Il #tiromancino, tra marzo e aprile, aveva provato a mettere in fila quali sarebbero stati i punti di forza e di debolezza del nostro sistema di accoglienza rispetto alle mutate condizioni di contesto, in seguito alla pandemia di Sars-Cov-2. Individuando come elementi di competitività turistica la presenza di circa 60.000 seconde case – che in condizioni di mercato normali sono un handicap – corrispondenti al 34,1% del patrimonio edilizio provinciale (fonte: Centro studi della Camera di commercio). Gli spazi ampi, la bassa antropizzazione e la reputazione di territorio ambientalmente integro. La forte offerta di ospitalità rurale. L’accessibilità relativamente semplice dalle arre metropolitane di Firenze, Roma e Pisa-Livorno. Alla prova dei fatti, proprio quel che ha determinato il “successo” di una stagione estiva azzoppata dal Covid-19.
Passata la nottata, tuttavia, sarebbe un errore limitarsi alla soddisfazione per aver scampato il disastro. E per questo sarebbe importante, sin da subito, convocare una sorta di “stati generali” del turismo maremmano – per quanto inflazionato sia il termine – per condividere una lettura di come è andata l’estate, e impostare subito le scelte per l’anno prossimo.
L’eccezionalità di questa stagione, infatti, ha solo momentaneamente oscurato i deficit storici dell’offerta turistica maremmana, che sono rimasti un problema non aggredito. A partire dalla frammentazione dell’offerta ricettiva. Dal poco esaltante rapporto qualità/prezzo di tutti i servizi turistici.
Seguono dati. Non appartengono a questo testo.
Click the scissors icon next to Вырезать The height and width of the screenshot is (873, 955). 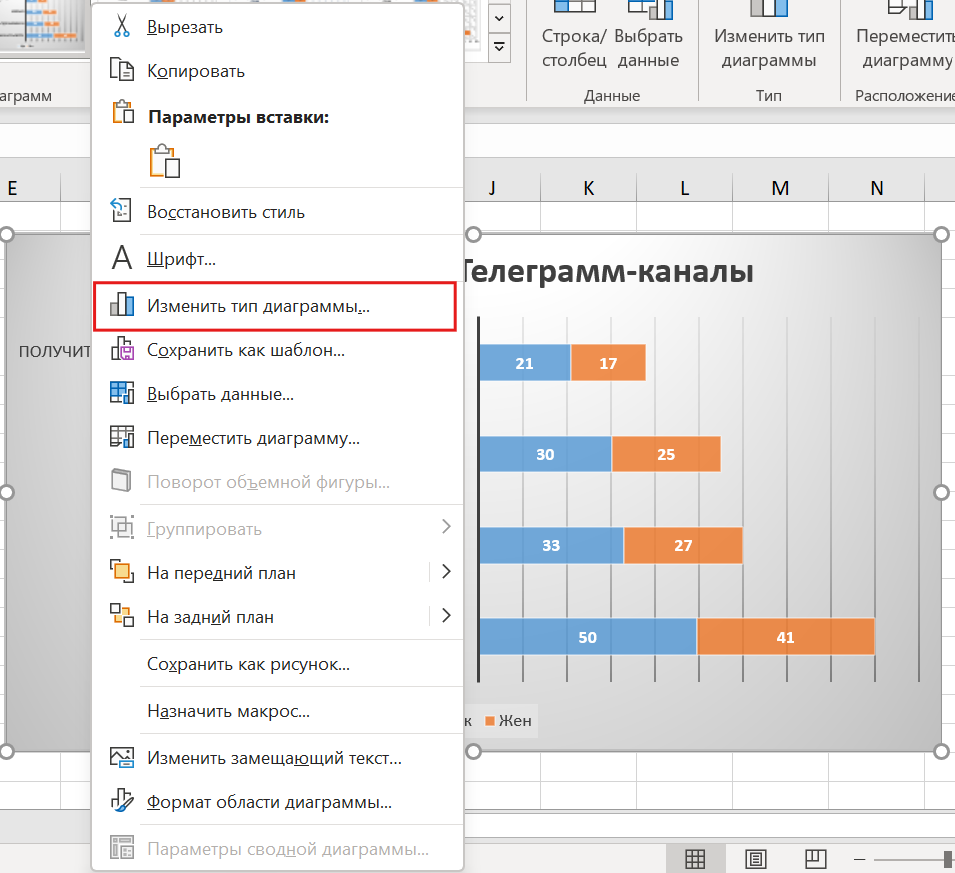tap(122, 27)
E dalle strategie di promozione troppo spezzettate.
Se come pare il vaccino sarà disponibile dall’autunno in poi, l’anno prossimo il desiderio di tornare a viaggiare tornerà in modo prepotente. E questo cambierà ancora le carte in tavola, per cui sarà bene farsi trovare pronti. Avendo presente, fra le altre, che la nostra offerta turistica balneare intercetta troppo pochi stranieri rispetto a quel che avviene ad esempio sulla costa livornese. Oltre al fatto che tornerà competitivo il mare di Spagna, Grecia, Croazia, Slovenia, Albania e di tutto il sud Italia.
Insomma è già tempo di provare a «mangiare il fumo alle schiacce» per l’anno che verrà, facendo tesoro del naufragio evitato quest’estate.